The 10 Most Important Google Analytics Metrics For Small Businesses

I don’t use every function in my iPhone, and I bet you don’t either. I’m still amazed that I can download an app with the approval of my fingerprint instead of entering a password! Most smartphones do far more than we’ll ever need from them. We know how to do what we need to do, and that’s ok. That’s how it should be with Google Analytics too. No overwhelm, no nightmares, just convenience and ease.

Would you believe Google Analytics can be as helpful (and easy!) as your trusty smartphone?

Google Analytics can seem hard. Really hard. It’s overwhelming. It’s confusing. It can feel like you need a decoder ring to try to figure it out. The problem is that for most small business owners, it’s too much information. It’s so excessive that it’s easier to ignore it all.

Do you really need to review your website’s Cohort Analysis report or the Multi-Channel Conversion Visualizer? I’m going to go out on a limb and say no.

Is it important to know which service provider networks your website visitors are on? No, not unless you’re unhappy with your current internet provider and looking for suggestions of where to switch to yourself.
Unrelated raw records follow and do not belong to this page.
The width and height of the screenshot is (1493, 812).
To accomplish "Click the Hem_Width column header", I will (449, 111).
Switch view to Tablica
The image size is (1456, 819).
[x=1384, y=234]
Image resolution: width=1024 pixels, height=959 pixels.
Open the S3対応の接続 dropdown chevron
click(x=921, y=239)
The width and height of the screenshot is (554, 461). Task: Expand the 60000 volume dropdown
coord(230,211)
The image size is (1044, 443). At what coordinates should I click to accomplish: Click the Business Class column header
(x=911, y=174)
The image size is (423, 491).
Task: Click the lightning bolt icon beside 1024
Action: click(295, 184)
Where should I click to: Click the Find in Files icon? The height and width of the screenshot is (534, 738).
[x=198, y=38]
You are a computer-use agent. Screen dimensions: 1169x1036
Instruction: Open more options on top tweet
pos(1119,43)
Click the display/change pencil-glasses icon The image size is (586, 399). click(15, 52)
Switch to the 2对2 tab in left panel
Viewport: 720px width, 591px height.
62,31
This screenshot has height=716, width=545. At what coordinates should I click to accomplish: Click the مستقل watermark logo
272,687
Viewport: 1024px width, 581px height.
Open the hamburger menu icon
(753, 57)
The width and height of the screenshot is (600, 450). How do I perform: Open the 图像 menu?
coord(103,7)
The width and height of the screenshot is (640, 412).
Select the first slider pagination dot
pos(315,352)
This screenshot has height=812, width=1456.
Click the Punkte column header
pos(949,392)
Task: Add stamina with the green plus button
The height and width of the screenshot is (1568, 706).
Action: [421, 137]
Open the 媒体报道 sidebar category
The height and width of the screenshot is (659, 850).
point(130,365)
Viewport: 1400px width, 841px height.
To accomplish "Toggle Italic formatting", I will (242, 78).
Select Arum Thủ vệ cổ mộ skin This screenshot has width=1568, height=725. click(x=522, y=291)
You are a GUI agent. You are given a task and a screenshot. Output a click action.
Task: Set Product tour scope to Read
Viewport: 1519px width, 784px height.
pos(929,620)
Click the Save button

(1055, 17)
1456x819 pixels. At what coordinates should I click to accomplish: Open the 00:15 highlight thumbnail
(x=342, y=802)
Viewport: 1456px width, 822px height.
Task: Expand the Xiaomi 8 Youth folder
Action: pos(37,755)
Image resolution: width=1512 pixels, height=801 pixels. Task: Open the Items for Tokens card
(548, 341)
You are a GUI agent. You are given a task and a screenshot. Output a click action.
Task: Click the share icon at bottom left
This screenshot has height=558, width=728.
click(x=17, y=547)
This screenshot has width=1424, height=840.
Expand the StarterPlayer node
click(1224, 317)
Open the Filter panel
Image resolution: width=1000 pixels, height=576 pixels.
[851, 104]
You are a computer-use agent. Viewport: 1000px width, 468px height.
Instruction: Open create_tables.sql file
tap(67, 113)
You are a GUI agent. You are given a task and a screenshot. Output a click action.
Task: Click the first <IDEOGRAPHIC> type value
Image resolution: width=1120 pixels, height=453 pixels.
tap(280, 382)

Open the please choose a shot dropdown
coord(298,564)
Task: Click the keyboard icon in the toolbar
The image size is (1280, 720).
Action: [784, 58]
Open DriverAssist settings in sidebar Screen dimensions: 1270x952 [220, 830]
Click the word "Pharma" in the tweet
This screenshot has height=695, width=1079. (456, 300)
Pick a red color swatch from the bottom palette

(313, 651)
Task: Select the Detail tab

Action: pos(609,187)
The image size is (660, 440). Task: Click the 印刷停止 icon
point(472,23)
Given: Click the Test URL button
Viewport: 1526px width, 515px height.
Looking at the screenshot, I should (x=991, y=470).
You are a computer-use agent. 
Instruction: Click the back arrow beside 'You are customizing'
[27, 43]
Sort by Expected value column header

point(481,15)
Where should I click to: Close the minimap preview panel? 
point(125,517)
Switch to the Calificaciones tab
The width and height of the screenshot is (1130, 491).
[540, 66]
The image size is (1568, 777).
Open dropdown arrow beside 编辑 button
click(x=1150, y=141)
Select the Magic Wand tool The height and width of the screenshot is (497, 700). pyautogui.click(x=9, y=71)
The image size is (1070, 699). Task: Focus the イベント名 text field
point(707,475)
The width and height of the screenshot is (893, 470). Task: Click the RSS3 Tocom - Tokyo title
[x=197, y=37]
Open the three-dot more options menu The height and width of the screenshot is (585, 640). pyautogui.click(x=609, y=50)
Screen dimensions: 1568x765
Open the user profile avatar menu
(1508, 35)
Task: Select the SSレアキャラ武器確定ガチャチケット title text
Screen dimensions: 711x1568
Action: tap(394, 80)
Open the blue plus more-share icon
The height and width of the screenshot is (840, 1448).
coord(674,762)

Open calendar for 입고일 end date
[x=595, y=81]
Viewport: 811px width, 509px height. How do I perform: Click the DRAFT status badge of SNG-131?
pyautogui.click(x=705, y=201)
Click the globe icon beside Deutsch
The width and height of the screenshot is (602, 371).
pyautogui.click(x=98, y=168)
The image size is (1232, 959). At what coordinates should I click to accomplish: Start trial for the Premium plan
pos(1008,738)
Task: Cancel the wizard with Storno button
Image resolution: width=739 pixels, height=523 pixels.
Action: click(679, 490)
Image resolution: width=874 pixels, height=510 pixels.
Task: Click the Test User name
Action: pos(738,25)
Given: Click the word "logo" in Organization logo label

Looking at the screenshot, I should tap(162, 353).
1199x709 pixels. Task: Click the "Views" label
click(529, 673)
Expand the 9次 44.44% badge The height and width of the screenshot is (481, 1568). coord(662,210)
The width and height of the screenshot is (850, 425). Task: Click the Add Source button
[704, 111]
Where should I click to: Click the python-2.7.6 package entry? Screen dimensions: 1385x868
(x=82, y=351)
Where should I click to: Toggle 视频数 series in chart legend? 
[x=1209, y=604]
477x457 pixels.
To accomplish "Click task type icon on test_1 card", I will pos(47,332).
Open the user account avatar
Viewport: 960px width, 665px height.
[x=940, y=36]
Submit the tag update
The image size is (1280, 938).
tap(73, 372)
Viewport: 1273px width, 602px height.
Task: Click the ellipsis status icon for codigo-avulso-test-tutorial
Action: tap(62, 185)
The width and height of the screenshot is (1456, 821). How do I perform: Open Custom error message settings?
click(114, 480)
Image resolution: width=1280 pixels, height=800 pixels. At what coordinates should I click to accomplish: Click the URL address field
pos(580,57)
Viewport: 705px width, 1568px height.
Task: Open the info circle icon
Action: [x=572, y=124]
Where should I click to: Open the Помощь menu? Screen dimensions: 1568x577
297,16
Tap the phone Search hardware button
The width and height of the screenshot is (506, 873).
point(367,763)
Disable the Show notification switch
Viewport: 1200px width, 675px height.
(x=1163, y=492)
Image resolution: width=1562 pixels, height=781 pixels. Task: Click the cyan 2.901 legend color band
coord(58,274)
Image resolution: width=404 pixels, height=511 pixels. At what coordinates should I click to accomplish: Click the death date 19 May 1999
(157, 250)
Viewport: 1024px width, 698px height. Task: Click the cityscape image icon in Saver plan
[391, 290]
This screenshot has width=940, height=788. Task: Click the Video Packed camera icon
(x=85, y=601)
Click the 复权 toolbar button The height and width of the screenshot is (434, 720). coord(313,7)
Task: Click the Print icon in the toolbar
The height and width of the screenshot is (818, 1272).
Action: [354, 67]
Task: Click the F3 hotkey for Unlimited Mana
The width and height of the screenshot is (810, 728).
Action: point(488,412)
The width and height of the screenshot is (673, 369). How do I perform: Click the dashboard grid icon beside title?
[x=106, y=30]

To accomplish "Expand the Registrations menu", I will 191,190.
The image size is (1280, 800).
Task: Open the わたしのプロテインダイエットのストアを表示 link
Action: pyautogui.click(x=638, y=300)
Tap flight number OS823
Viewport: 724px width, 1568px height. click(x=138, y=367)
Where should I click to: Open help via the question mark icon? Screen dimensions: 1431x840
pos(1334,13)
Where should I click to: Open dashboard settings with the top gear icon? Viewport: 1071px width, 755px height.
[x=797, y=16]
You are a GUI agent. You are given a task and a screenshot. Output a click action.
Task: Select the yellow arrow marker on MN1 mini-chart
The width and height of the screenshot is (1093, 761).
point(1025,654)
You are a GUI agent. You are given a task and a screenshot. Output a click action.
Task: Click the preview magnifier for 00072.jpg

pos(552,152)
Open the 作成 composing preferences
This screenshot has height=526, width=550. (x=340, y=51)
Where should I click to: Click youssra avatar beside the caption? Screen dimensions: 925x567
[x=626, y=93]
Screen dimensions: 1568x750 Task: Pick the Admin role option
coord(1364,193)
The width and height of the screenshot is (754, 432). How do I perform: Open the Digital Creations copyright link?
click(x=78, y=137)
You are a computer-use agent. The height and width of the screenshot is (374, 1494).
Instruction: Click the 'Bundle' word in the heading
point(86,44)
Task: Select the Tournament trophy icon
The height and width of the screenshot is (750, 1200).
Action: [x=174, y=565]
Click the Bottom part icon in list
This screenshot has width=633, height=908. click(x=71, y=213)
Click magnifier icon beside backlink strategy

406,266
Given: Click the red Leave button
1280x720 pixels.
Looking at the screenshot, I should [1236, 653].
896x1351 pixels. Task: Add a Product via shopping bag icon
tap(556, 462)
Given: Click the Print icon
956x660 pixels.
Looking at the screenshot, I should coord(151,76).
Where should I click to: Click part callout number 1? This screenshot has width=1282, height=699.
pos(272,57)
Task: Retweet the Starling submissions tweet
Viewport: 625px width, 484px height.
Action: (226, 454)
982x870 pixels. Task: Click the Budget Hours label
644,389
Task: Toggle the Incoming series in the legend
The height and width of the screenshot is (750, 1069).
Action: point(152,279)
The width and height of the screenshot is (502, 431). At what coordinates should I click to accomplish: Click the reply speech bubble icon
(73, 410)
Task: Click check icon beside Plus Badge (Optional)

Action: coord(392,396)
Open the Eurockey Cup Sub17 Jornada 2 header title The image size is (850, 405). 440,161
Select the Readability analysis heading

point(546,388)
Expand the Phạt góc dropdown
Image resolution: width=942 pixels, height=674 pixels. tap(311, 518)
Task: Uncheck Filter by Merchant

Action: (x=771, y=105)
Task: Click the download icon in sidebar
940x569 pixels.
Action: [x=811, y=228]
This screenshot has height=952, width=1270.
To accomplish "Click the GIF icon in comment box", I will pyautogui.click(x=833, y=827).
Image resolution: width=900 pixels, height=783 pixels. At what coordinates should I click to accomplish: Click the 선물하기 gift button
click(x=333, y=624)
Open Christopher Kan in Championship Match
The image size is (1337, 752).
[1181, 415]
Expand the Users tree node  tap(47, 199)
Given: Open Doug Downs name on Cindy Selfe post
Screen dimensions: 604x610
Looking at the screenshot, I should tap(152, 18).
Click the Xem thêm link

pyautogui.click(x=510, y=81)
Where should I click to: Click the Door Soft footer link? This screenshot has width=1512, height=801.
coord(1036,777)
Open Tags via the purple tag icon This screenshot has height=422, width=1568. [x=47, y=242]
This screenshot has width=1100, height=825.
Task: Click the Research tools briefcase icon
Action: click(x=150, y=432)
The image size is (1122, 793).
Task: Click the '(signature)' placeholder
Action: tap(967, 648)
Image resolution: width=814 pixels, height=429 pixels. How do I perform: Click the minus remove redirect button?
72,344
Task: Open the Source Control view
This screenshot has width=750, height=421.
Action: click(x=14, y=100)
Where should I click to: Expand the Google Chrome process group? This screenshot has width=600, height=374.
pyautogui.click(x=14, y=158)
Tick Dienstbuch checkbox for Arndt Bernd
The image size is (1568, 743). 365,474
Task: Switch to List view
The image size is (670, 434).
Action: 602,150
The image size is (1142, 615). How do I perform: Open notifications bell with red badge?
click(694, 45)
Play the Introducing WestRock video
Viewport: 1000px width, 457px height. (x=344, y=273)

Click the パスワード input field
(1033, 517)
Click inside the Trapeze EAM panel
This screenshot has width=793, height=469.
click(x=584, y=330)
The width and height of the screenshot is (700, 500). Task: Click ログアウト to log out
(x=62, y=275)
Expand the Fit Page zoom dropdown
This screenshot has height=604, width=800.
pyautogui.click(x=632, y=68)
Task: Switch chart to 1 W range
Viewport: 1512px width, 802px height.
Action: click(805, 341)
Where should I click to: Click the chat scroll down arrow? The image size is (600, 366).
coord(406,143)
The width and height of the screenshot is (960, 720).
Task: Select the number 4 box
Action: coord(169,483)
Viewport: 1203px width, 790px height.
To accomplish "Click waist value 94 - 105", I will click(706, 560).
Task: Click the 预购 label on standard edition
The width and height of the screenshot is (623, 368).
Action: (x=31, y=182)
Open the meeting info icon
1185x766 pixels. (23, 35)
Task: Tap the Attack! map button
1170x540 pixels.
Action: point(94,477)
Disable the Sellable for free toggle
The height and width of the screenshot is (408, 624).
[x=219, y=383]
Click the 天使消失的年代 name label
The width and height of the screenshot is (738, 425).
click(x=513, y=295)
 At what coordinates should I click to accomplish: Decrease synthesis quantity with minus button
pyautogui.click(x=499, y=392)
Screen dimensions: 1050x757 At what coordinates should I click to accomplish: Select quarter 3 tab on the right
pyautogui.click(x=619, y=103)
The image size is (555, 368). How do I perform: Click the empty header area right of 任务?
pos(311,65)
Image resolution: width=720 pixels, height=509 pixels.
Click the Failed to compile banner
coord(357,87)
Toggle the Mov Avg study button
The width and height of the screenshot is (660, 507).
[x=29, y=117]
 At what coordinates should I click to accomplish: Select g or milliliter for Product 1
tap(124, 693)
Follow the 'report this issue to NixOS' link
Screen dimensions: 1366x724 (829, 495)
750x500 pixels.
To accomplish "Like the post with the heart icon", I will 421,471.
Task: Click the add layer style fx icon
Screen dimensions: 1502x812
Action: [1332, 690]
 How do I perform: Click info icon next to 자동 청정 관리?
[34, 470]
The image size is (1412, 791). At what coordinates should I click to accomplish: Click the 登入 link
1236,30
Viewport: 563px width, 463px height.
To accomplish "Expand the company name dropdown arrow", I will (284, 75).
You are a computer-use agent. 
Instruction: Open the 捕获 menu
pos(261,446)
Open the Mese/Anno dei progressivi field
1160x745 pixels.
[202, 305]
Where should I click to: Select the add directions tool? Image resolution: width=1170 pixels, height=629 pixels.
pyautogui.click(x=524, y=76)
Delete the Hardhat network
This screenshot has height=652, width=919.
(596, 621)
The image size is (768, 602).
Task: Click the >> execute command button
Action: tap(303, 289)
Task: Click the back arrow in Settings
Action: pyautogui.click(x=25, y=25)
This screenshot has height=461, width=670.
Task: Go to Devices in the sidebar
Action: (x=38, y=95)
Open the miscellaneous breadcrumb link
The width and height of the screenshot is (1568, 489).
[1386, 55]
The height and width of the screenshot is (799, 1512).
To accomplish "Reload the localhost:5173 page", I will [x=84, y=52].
Google Analytics gives online marketers a tremendous amount of valuable information. Small business owners don’t necessarily need the same level of information as online marketers though.

For small businesses, I look at just 10 basic metrics. These metrics give small business owners, like you, a good understanding of how your website is performing. Imagine knowing, after reviewing a report for just a few minutes, if your website is attracting new, potential customers, or returning customers, if your time spent on social media is effective, or if people land on your website and exit immediately.

Understanding your analytics is real gold for small businesses. This is what can help you grow.

Unfortunately, not all of these 10 metrics are shown in Google’s default report. But don’t worry, we’ve got you covered with a custom Google Analytics report. Keep reading to learn all about it!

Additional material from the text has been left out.